Stored items from a collection:

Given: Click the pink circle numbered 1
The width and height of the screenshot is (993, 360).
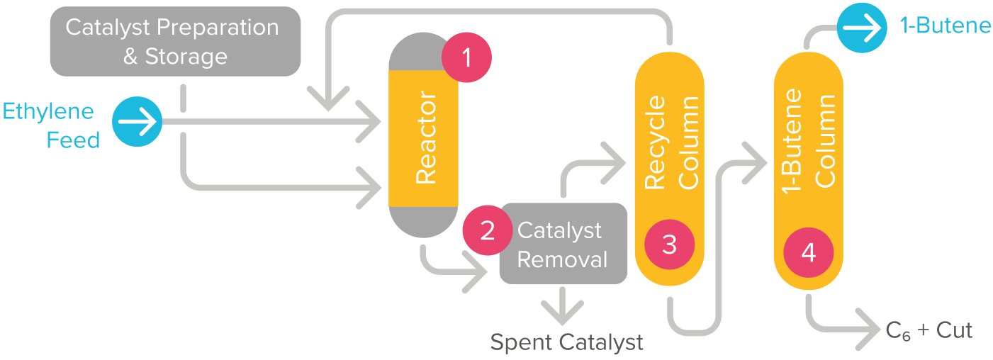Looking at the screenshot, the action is [x=466, y=57].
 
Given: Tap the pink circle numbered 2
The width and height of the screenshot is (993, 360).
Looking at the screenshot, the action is [x=488, y=230].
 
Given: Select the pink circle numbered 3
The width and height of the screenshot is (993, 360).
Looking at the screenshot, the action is [x=669, y=244].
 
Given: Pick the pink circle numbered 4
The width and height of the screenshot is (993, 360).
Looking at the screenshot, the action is [x=809, y=253].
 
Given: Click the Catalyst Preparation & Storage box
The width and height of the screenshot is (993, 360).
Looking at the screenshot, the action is [x=175, y=41].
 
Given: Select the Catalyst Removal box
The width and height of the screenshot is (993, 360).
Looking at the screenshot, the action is [x=563, y=243].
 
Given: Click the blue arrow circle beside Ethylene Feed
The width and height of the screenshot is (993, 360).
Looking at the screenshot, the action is [x=137, y=121].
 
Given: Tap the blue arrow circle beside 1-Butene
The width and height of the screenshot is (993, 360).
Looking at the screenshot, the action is [x=862, y=28].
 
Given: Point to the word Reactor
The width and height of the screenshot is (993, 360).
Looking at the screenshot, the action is [x=426, y=137].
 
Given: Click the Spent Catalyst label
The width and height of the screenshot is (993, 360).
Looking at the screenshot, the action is [x=566, y=342].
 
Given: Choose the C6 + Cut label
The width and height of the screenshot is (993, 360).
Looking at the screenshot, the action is [x=929, y=331].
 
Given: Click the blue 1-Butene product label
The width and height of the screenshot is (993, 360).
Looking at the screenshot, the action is [x=945, y=26].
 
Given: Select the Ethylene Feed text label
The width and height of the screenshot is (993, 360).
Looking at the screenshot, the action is [x=51, y=125].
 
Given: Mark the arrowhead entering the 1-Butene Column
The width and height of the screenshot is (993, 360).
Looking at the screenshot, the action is [x=755, y=163].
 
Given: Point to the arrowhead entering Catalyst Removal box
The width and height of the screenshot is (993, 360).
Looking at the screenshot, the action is [x=475, y=272].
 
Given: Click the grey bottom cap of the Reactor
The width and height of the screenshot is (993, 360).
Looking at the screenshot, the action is [x=423, y=222].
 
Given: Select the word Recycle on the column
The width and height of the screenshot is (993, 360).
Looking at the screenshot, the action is [x=655, y=142].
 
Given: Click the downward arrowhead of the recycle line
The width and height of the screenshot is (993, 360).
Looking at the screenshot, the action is [x=328, y=98].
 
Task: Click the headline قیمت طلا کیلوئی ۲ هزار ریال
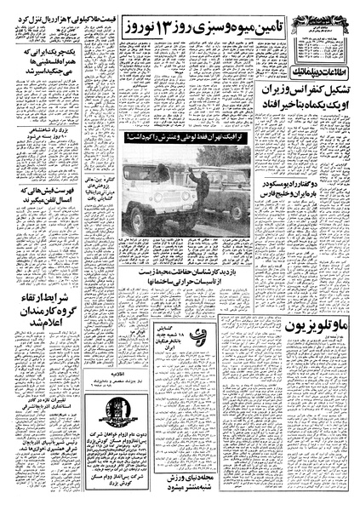click(x=52, y=14)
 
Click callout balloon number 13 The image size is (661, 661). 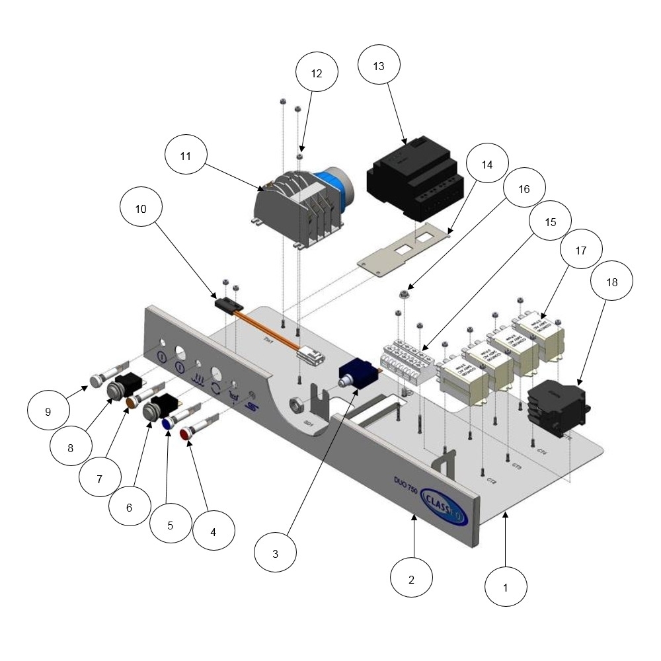379,67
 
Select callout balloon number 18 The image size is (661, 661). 612,282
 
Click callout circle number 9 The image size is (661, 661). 48,411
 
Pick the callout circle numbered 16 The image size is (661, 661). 524,188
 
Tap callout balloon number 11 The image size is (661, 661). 186,156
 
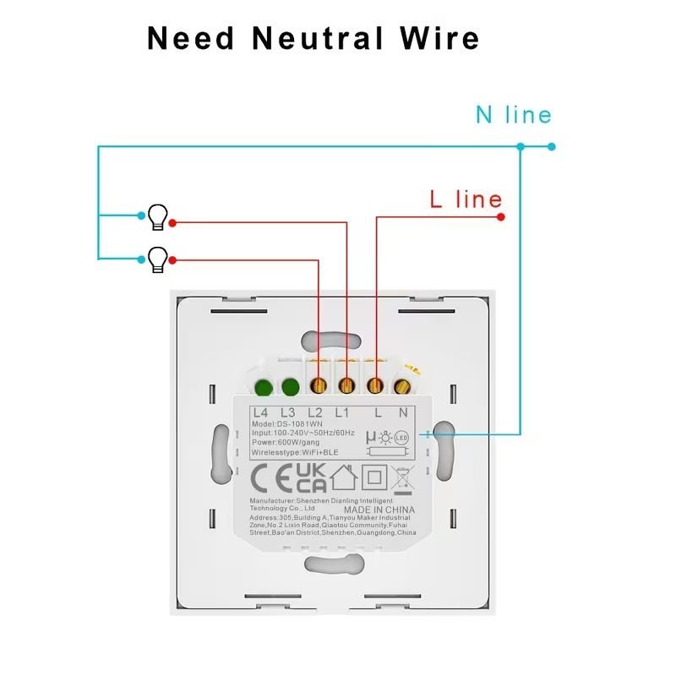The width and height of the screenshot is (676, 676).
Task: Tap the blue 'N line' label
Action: point(513,115)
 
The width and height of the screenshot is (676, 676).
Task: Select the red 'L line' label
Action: point(466,200)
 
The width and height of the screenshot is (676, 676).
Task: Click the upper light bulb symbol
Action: point(157,217)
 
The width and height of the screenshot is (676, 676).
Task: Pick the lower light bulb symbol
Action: point(157,259)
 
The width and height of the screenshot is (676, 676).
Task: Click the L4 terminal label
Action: point(260,412)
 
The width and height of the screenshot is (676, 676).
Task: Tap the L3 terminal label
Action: point(287,412)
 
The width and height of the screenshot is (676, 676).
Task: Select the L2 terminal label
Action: point(315,412)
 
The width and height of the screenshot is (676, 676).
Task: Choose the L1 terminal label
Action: point(342,412)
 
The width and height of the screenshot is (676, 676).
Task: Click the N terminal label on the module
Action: point(403,412)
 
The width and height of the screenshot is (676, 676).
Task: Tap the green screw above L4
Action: point(262,388)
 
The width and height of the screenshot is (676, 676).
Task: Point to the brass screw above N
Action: point(402,388)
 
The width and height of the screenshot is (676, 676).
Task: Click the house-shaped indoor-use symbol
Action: point(344,478)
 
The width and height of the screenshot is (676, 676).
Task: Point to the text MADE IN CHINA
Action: point(379,510)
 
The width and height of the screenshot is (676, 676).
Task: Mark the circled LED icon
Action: point(401,438)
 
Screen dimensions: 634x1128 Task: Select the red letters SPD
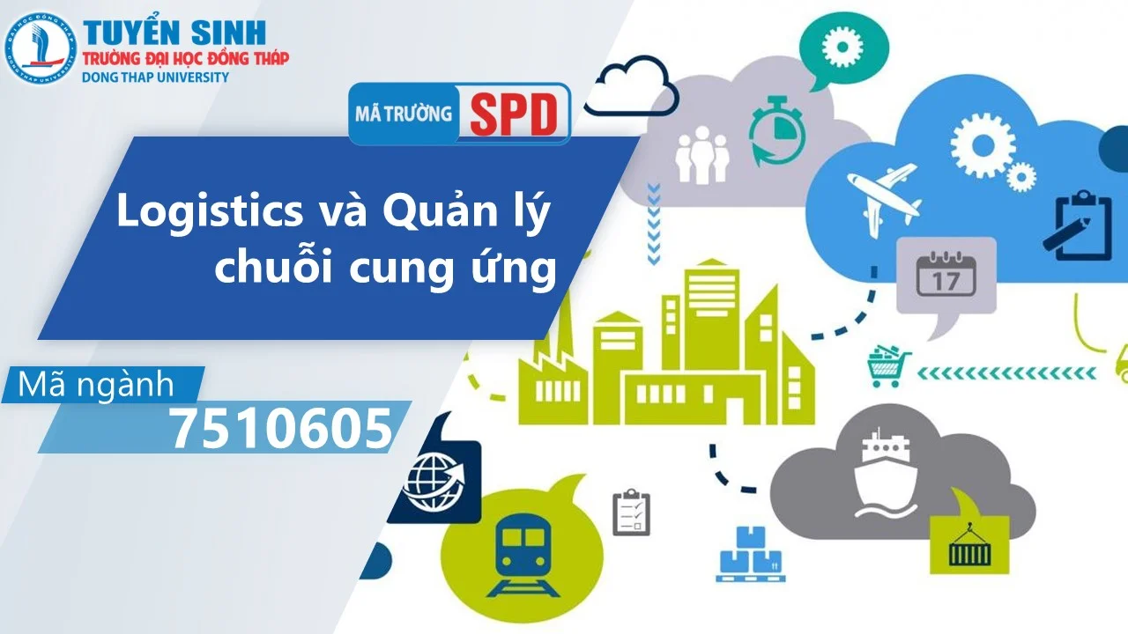click(x=514, y=114)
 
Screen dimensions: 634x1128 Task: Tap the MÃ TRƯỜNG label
click(x=404, y=114)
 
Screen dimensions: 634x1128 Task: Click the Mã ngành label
click(x=97, y=385)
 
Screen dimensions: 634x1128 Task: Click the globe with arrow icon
click(x=434, y=481)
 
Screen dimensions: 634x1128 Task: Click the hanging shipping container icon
click(x=968, y=545)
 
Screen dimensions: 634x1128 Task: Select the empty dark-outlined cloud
click(x=631, y=87)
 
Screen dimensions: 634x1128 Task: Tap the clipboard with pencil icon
click(x=1082, y=224)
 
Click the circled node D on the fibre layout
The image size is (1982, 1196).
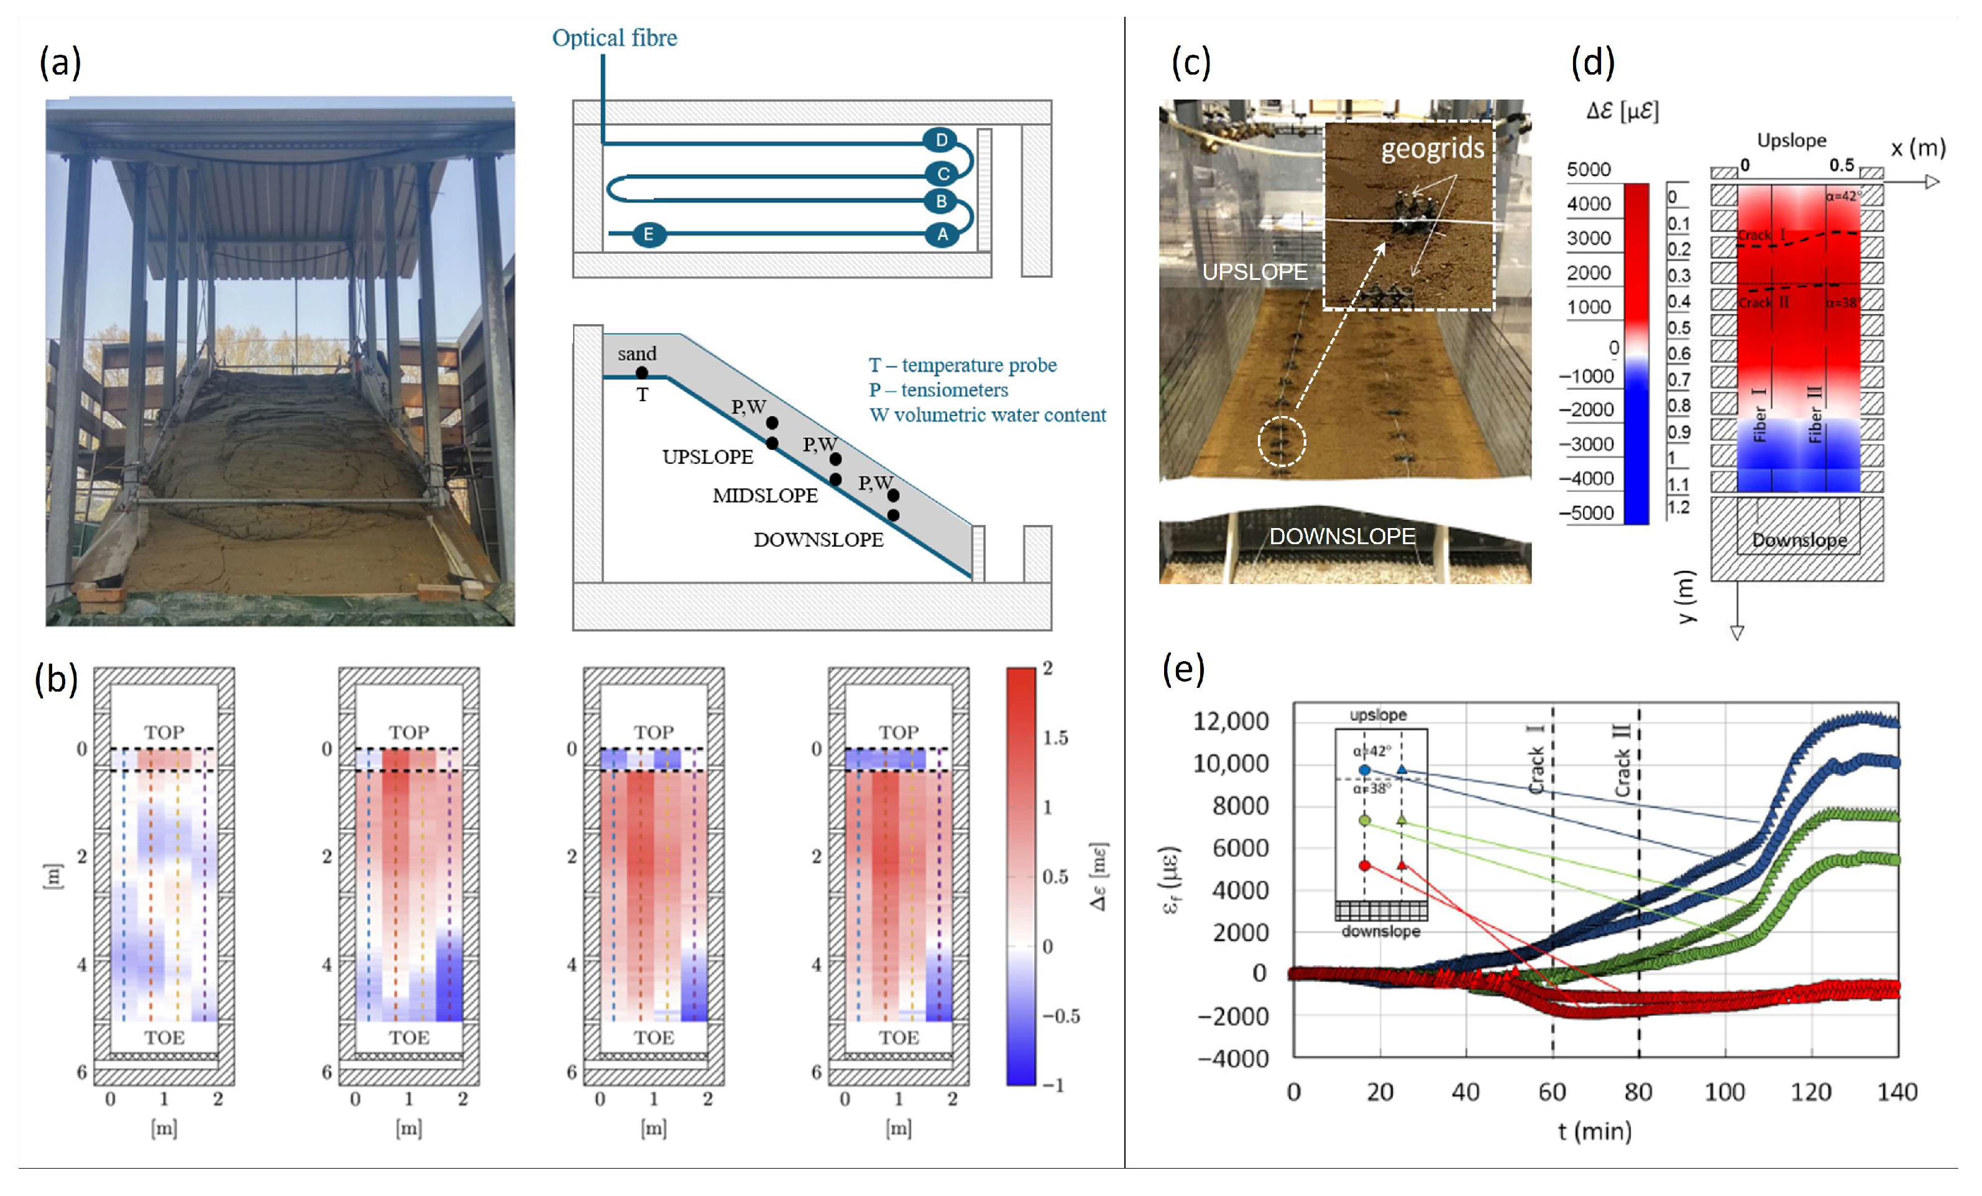[x=941, y=140]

**Goal of the exercise**
Rewrite the records from their start through the line containing "Given: Click the blue arrow", replacing "pink circle" with "magenta circle" and changing nothing else. Omit the pictures from your answer.

**Full response**
Given: Click the magenta circle numbered 1
The width and height of the screenshot is (993, 360).
Looking at the screenshot, the action is [x=466, y=57].
 
Given: Tap the magenta circle numbered 2
The width and height of the screenshot is (993, 360).
Looking at the screenshot, the action is [x=488, y=230].
 
Given: Select the magenta circle numbered 3
The width and height of the screenshot is (993, 360).
Looking at the screenshot, the action is [x=669, y=244].
 
Given: Pick the magenta circle numbered 4
The width and height of the screenshot is (993, 360).
Looking at the screenshot, the action is [x=809, y=253].
 
Given: Click the Catalyst Preparation & Storage box
The width and height of the screenshot is (993, 360).
Looking at the screenshot, the action is [x=175, y=41].
 
Given: Select the Catalyst Removal box
The width and height of the screenshot is (993, 360).
Looking at the screenshot, the action is [x=563, y=243].
 
Given: Click the blue arrow circle beside Ethylene Feed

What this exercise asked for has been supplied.